--- Problem description ---
Give only the number of lines in these records that contain the word "will".
- - - - -
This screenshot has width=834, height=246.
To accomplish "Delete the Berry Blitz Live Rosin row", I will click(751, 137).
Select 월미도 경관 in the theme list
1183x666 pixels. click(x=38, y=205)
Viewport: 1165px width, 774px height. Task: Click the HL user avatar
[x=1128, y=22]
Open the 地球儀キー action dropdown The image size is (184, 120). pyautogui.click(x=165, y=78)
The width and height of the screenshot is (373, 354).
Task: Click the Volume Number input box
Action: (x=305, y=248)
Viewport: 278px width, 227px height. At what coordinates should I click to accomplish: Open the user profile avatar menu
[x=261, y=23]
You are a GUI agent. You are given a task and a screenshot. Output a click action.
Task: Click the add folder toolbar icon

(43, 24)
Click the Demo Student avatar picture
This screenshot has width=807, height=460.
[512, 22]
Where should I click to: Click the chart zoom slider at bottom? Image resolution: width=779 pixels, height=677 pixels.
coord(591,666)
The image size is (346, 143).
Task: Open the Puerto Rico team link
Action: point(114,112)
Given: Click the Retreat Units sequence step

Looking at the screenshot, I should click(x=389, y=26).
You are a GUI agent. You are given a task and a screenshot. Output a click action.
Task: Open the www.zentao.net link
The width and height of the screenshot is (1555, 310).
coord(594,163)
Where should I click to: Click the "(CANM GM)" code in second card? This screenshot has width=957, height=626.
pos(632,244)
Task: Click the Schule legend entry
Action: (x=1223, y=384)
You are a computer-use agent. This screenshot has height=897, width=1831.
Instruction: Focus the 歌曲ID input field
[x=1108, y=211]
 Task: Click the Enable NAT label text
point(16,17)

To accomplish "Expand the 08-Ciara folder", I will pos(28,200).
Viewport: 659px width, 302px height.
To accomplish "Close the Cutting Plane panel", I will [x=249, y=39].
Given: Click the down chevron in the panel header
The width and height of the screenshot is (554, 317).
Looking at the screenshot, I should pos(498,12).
- - - - -
--- Answer to this task ---
3